Não está interessado em produzir uma historiografia da sexualidade, mas construir um problema. Assim, Foucault pensa o tempo a partir da movimentação do problema da sexualidade. A questão principal é: o que é que o dispositivo de sexualidade faz fazer.
A história da sexualidade supõe duas rupturas: → o nascimento das grandes proibições, no Século XVII → atenuação dos mecanismos de repressão, relativa tolerância e eliminação de tabus no século XX
No fim do século XVII nasce uma tecnologia do sexo inteiramente nova: Nova porque, além da dimensão do pecado, ela assume um nova dimensão em três eixos:
- Eixo da pedagogia, que trata especificamente da sexualidade da criança;
- Eixo da medicina, com a fisiologia sexual da mulher como objeto;
- Eixo da demografia, com a regulação dos nascimentos.
Existe aí uma continuidade visível da noção de pecado regendo a carne, mas isso não impede uma transformação capital: a tecnologia do sexo, por meio das instituições médicas e da exigência de normalidade, passa a tratar do problema da “vida” e da “doença”, enquanto numa visão estrita do pecado da carne o problema seria o da “morte” e do “castigo eterno”.
Neste contexto, de fim do século XVIII e início do XIX, se separa a medicina do sexo da medicina do corpo (Psychopathia sexualis).
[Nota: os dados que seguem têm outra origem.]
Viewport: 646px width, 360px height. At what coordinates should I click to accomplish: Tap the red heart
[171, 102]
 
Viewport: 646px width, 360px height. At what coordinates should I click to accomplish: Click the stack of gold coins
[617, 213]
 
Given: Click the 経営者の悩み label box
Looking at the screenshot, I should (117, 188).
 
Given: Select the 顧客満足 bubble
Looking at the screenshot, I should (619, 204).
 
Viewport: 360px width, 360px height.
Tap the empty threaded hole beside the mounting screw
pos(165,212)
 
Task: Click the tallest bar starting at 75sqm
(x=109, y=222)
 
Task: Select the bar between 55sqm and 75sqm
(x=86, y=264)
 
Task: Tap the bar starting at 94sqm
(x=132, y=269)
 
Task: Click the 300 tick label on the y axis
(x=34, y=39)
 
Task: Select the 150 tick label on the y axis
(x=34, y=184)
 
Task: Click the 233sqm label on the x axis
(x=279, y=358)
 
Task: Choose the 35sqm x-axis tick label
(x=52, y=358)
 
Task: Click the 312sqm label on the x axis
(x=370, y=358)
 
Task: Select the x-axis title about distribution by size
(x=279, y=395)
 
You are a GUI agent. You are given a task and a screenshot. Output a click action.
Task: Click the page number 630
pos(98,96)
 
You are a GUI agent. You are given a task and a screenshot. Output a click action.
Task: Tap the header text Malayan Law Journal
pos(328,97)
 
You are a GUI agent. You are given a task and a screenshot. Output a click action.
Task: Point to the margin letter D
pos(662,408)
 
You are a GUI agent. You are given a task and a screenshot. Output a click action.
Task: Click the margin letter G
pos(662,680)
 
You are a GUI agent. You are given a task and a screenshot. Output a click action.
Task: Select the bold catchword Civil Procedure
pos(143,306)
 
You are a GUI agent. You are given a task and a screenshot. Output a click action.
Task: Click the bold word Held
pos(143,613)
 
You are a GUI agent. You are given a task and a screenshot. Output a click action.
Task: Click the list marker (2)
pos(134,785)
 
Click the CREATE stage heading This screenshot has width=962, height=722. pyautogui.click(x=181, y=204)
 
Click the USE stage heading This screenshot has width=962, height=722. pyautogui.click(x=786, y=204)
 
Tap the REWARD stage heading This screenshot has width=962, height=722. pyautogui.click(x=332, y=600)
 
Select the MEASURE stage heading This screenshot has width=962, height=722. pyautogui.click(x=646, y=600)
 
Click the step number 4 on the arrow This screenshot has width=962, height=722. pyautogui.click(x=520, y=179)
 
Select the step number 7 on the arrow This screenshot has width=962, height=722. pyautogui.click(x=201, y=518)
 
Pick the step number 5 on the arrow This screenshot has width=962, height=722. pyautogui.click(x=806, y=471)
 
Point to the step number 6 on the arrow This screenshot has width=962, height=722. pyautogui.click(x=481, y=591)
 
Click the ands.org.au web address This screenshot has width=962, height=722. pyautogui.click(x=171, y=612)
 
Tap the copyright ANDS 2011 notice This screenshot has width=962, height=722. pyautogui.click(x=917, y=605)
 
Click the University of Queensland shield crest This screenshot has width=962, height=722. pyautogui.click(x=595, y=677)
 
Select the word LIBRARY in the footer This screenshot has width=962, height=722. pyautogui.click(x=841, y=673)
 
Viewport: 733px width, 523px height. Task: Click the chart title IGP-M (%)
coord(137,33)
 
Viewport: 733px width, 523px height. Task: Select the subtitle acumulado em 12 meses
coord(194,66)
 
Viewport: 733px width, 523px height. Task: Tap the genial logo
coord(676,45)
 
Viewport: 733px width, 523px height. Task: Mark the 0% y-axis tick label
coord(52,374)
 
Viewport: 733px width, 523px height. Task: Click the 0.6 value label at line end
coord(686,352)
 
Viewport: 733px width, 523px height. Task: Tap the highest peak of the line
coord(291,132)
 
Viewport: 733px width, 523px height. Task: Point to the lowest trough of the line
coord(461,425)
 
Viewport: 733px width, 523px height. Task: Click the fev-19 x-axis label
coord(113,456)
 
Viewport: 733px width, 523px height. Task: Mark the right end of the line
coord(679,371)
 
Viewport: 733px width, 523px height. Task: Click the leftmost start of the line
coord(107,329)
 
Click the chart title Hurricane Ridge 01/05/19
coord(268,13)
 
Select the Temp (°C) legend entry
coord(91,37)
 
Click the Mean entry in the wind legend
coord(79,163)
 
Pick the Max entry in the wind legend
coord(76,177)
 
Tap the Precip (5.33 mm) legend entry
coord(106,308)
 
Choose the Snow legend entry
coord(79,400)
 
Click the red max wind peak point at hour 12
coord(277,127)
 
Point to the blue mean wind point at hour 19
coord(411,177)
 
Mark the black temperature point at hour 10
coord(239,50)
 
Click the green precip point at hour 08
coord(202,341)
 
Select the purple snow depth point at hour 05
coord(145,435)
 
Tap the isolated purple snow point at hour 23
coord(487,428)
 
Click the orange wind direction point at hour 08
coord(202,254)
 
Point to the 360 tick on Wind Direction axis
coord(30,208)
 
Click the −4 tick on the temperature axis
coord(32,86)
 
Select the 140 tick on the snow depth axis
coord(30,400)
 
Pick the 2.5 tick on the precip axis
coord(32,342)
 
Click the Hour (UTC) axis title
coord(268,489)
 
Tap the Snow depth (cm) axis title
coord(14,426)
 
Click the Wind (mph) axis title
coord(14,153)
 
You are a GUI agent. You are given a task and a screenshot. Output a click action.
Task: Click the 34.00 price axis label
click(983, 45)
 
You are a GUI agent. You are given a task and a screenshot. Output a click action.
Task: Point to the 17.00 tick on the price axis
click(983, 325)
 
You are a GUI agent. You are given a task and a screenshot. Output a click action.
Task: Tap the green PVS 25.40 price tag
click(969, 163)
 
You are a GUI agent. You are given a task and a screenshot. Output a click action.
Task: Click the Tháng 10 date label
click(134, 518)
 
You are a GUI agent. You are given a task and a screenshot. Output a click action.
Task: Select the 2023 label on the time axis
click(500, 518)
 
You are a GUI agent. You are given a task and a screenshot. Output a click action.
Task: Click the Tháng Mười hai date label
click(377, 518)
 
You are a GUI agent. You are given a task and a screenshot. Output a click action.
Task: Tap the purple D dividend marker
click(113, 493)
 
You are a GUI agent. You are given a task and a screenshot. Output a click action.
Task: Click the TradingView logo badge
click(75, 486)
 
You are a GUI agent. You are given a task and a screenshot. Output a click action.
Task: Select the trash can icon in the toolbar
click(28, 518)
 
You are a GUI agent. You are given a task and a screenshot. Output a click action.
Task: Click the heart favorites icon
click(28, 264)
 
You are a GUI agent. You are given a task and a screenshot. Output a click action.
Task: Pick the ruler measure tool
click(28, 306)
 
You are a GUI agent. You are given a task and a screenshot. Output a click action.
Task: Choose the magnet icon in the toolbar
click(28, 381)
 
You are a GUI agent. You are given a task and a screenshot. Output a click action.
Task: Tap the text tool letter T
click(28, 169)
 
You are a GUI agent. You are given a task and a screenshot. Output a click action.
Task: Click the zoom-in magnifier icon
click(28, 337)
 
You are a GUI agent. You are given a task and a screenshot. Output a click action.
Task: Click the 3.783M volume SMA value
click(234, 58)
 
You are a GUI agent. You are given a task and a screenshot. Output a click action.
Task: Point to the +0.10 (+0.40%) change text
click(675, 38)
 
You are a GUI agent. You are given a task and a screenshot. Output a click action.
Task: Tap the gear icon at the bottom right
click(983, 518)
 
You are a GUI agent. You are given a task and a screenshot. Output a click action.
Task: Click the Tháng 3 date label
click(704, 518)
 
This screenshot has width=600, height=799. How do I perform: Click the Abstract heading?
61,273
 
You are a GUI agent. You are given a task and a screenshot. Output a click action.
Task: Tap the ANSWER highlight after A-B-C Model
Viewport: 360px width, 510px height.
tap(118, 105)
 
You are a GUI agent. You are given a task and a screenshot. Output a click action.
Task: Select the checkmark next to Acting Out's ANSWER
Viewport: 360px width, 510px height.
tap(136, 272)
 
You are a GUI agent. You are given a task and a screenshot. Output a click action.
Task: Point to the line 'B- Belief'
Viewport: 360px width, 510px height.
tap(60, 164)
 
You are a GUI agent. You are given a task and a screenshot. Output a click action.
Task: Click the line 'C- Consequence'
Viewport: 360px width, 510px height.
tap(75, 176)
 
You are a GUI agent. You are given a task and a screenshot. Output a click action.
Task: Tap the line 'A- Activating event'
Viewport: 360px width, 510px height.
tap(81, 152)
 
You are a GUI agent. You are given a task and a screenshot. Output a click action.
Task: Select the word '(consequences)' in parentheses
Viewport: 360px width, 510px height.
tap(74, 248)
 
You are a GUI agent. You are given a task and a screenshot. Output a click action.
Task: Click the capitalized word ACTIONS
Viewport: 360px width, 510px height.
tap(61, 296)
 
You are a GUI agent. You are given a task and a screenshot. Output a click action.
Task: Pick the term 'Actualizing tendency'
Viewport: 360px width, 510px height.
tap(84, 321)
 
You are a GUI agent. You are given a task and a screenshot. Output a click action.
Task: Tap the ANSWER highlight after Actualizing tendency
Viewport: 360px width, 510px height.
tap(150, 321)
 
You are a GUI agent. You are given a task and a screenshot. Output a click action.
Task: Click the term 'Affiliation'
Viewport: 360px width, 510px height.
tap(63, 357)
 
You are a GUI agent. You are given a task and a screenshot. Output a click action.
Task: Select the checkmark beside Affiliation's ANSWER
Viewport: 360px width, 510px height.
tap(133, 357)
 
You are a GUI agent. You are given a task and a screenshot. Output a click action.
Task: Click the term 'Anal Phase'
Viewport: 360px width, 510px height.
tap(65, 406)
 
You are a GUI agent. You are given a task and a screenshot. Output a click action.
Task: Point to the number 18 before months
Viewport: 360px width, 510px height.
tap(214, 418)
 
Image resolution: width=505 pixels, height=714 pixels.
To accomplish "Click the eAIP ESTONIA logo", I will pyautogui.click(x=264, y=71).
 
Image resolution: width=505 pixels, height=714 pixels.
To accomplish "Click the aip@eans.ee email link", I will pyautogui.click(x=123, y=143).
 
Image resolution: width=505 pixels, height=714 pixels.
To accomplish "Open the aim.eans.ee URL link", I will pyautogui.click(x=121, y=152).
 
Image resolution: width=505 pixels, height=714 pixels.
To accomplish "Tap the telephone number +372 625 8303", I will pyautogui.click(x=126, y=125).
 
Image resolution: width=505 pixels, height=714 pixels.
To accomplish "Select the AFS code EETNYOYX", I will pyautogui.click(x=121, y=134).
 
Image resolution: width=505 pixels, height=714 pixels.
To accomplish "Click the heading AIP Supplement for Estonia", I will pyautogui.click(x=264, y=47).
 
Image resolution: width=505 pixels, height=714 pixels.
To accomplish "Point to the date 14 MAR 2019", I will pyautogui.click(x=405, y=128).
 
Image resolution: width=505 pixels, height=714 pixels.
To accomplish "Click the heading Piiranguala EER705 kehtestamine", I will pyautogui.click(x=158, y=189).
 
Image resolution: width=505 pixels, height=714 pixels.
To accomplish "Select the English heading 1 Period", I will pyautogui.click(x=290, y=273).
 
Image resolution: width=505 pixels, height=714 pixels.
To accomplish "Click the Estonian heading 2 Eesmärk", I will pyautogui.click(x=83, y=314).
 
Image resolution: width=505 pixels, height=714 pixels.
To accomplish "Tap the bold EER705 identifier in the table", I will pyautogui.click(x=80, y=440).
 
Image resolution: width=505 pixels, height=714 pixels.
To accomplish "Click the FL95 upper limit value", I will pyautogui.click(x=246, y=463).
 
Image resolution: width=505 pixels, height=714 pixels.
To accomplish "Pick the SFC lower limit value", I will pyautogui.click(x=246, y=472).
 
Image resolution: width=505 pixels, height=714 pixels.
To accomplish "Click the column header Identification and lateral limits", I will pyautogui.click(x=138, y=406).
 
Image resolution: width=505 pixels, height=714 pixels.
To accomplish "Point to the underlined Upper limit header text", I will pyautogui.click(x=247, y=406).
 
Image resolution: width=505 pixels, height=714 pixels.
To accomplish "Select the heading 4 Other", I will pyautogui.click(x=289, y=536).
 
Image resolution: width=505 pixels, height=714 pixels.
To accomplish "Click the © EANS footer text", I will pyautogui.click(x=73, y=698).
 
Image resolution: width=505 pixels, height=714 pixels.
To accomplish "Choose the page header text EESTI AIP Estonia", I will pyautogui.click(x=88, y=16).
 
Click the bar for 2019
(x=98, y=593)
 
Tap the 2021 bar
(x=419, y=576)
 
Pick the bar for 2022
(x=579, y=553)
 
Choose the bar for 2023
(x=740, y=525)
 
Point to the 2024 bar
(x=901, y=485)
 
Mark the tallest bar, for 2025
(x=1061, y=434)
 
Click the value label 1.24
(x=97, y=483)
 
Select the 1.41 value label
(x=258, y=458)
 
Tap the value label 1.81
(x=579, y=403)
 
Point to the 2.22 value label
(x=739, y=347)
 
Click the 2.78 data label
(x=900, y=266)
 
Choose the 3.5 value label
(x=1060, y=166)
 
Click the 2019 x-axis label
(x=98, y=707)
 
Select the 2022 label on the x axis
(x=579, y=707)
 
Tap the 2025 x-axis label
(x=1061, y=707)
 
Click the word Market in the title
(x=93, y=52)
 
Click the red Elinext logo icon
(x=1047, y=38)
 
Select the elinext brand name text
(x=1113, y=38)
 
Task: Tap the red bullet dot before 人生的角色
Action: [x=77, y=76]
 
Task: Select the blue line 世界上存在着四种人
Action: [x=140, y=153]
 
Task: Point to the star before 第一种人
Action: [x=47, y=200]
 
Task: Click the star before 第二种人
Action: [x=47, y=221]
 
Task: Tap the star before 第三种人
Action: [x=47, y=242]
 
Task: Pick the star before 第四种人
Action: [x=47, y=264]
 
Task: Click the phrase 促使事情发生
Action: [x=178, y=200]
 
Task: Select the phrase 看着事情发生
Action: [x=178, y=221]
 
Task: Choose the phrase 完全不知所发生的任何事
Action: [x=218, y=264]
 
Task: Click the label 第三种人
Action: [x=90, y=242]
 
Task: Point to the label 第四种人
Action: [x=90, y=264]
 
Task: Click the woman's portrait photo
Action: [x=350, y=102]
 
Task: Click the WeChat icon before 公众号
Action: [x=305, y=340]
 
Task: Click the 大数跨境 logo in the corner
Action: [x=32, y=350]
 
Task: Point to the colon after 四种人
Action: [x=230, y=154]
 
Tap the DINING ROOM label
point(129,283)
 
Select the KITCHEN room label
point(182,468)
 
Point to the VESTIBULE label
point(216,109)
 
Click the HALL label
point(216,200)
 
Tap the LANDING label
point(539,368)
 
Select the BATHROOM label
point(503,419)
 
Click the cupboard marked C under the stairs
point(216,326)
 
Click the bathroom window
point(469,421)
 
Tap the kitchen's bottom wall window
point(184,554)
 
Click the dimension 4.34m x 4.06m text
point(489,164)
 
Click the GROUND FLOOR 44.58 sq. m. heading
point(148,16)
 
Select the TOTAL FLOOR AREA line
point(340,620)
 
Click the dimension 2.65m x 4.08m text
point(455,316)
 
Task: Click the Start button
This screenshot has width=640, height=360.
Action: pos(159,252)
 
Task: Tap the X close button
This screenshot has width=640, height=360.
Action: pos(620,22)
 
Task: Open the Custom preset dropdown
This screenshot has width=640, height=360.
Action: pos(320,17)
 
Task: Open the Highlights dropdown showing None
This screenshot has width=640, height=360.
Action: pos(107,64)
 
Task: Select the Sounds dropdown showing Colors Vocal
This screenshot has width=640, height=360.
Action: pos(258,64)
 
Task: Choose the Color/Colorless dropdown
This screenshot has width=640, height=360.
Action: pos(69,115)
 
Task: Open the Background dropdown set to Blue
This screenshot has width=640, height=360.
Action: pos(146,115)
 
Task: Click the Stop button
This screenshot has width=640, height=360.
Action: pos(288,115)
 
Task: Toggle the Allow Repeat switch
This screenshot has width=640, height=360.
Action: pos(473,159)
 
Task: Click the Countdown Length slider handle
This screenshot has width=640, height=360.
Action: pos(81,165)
Em conjunto com as noções iniciais de genética e da teoria da evolução, é trazida uma “responsabilidade biológica” ao sexo, em especial na ideia da eugenia.
Sobre a difusão das técnicas sobre a sexualidade:
Estes processos sobre a sexualidade, para Foucault, foram implementados primeiro e com mais intensidade não nas famílias mais pobres, mas nas famílias burguesas e aristocráticas.
“Fica muito duvidosa a ideia de um ciclo repressivo, com um começo e um fim, traçando, pelo menos, uma curva, com seus pontos de inflexão: provavelmente não houve uma época de restrição sexual; e tais datas também provocam a dúvida quanto à homogeneidade do processo em todos os níveis da sociedade e em todas as classes”.
“Mas, sobretudo, tornam problemático o sentido do processo e suas razões de ser: não foi, ao que parece como princípio de limitação do prazer dos outros que o dispositivo de sexualidade foi instaurado pelas classes dirigentes. Parece, ao contrário, que o testaram em si mesmas.”
Para Foucault, mais do que uma mera repressão moral e limitação do prazer dos outros, o dispositivo da sexualidade busca uma problematização da saúde e de suas condições de funcionamento; novas técnicas de maximizar a vida. O dispositivo da sexualidade é uma auto-afirmação de uma classe, e não uma sujeição de outra. É um agenciamento político da vida, que se constituiu, não através da submissão de outrem, mas numa afirmação de si.
De certo modo, a burguesia substitui a obsessão da nobreza do antigo regime pelo sangue, por ter um sangue azul, pela obsessão de um corpo saudável e forte, fruto de uma sexualidade utilitarista para a construção deste corpo desejado.